Since 1972, the world has experienced 27 leap seconds — one extra second added to clocks — in order to keep both UTC and UT1 in time with each other.
This is because UT1, or astronomical time, typically runs a tad slower — mere milliseconds — than UTC, or atomic time. Those daily fractions of seconds added up to whole seconds every few years, so occasionally, a leap second is added. Instead of 11:59 and 59 seconds turning to midnight, there would be another second at 11:59 and 60 seconds.
This leap second system seemed to suppose that astronomical time would always be slower than atomic time. But recently, trends in the Earth’s core have caused the planet to speed up.
You spin me right round
For thousands of years, the Earth has been generally slowing down. But in the mid-2010s, scientists observed that the slowdown rate was decreasing and the Earth was actually starting to speed up.
This is happening because the Earth’s core is molten liquid and has currents that cause it to rotate. Agnew states that, since the 1970s, the rotation of the core has been steadily slowing down, which causes the solid Earth around it to speed up.
This may seem counterintuitive but when one spinning mass slows, it transfers it angular momentum to any mass it’s connected to that can also spin. So a slowing core means the rest of Earth speeds up.
Agnew shared a video to help demonstrate this phenomenon. A man sits on a stool that can spin and holds a bicycle wheel. When he spins the bicycle wheel and it gains momentum, the stool remains at rest and doesn’t spin. But when the man slows down the spinning bike wheel, his stool starts to turn. When he completely stops the spinning of the wheel, the stool turns even faster.
The core has been ramping up towards acceleration for about 50 years, since 1972, Agnew said. But the rapid melting of ice at the poles since 1990 has masked that effect.
Without the effect of melting ice, Earth would need that negative leap second in 2026 instead of 2029.
As for the underlying reason why the Earth’s core is slowing, “We don’t know,” Agnew said.
The limits of the leap second
For decades, astronomers had been keeping universal and astronomical time together with those handy little leap seconds. But computer system operators said those additions aren’t easy for all the precise technology the world now relies on. In 2012, some computer systems mishandled the leap second, causing problems for Reddit, Linux, Qantas Airlines and others, experts said.
In 2022, the world’s timekeepers decided that starting in the 2030s they’d change the standards for inserting or deleting a leap second, making it much less likely.

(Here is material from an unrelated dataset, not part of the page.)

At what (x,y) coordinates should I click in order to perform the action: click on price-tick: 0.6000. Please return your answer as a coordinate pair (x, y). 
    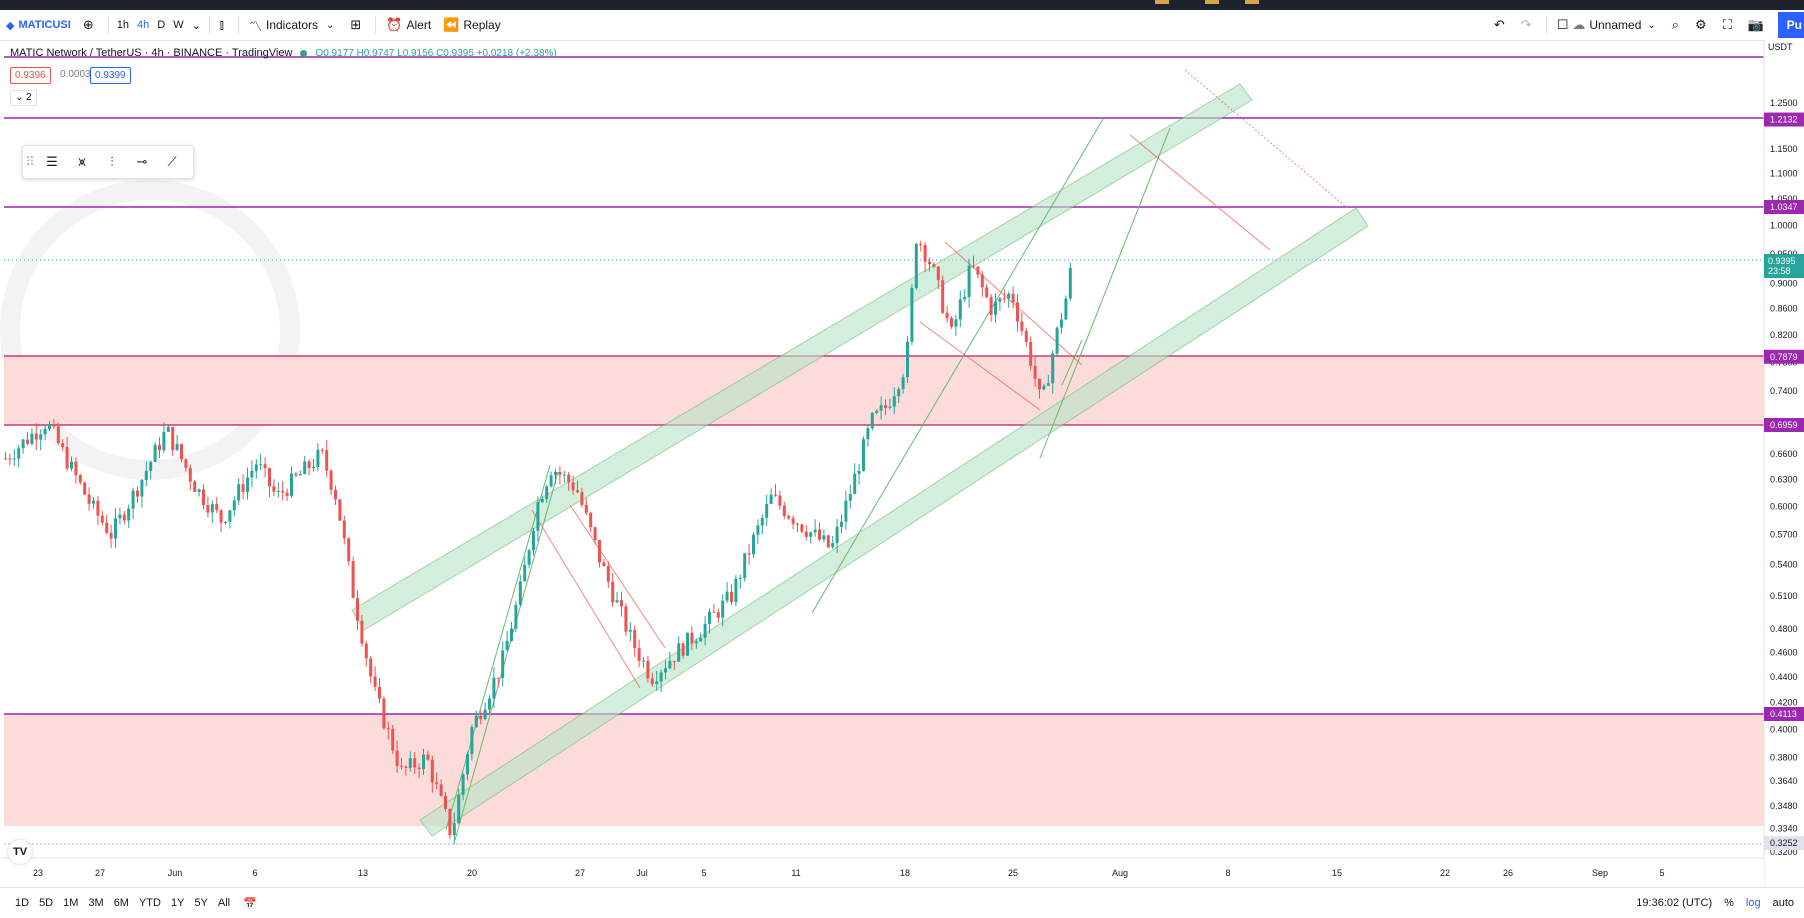
    Looking at the image, I should click on (1784, 506).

Tech companies such as Google and Amazon unilaterally instituted their own solutions to the leap second issue by gradually adding fractions of a second over a full day.
But subtracting a leap second instead of adding one creates a whole new host of problems. It might be harder for computer programs to skip a second because they’re designed to add time, not subtract it.

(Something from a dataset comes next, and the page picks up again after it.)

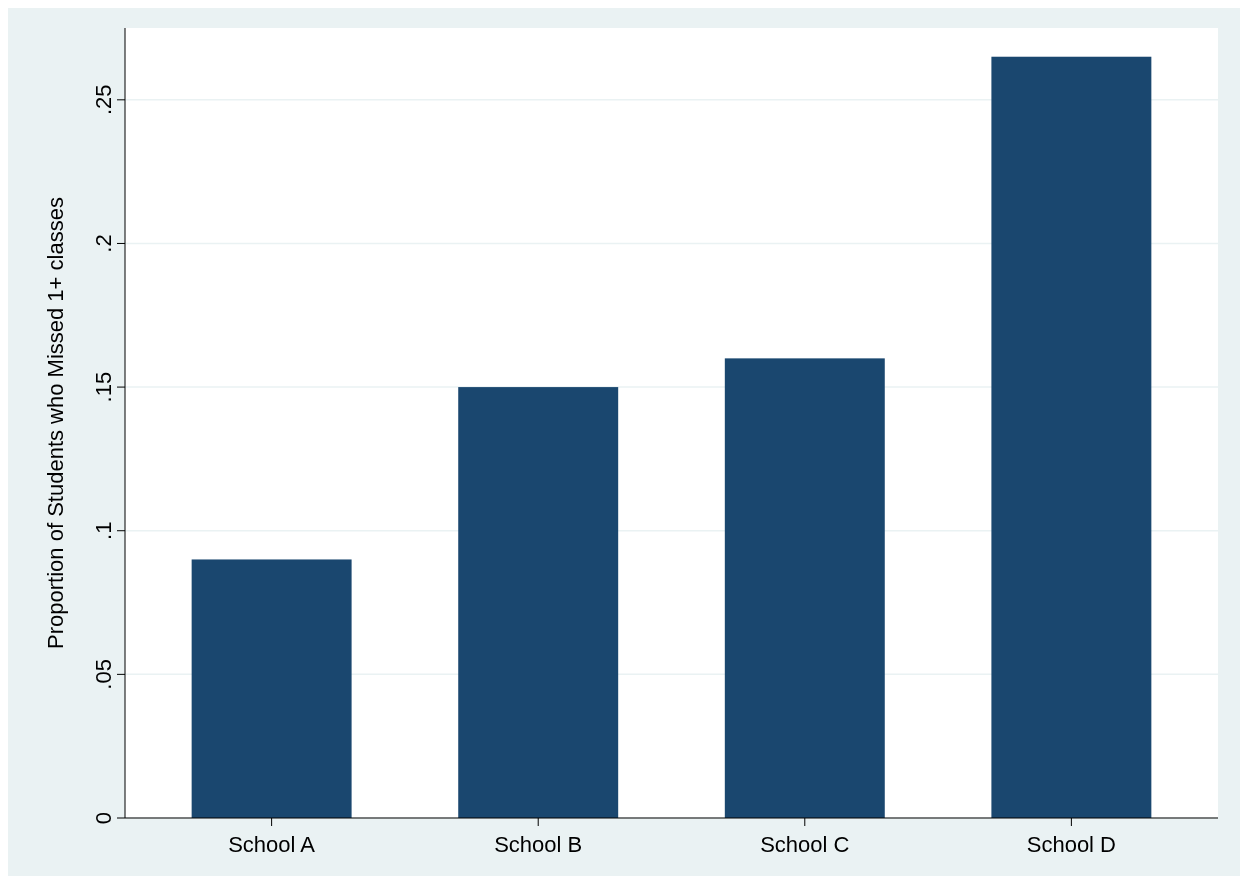 This screenshot has width=1248, height=884. I want to click on y-tick-label: .1, so click(104, 530).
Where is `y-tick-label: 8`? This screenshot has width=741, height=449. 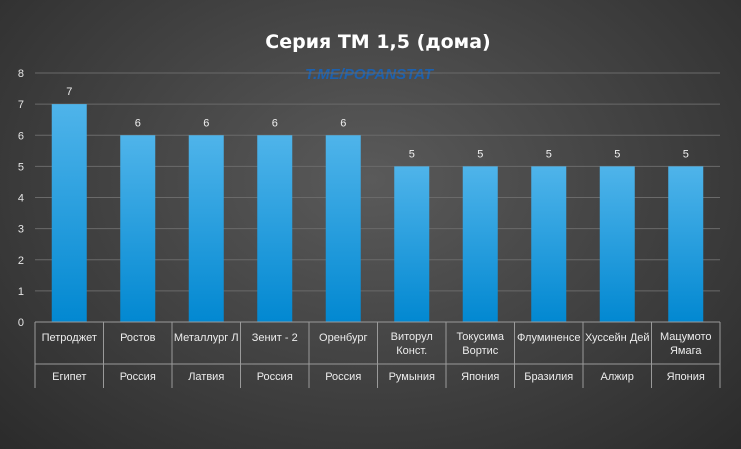 y-tick-label: 8 is located at coordinates (21, 74).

“Many computer programs for leap seconds assume they are all positive, so these would have to be rewritten, something even less likely to be done correctly for all computers,” Agnew said.
Why go through all this trouble to be accurate to the second, though?
“A second doesn’t sound like much, but (for example) the EU standard for timing stock-market trading is that
the time of all trades has to be accurate to 0.001 seconds,” he explained, adding that lots of systems, including electric power grids, depend on accurate time.
Agnew hopes that his paper will encourage the timekeeping community to drop the leap second altogether.
“All this means is loosening the requirement that UTC and UT1 never be more than a second apart. If these timescales could differ by up to a minute, a negative step would be extremely unlikely, and positive steps could be scheduled decades in advance.”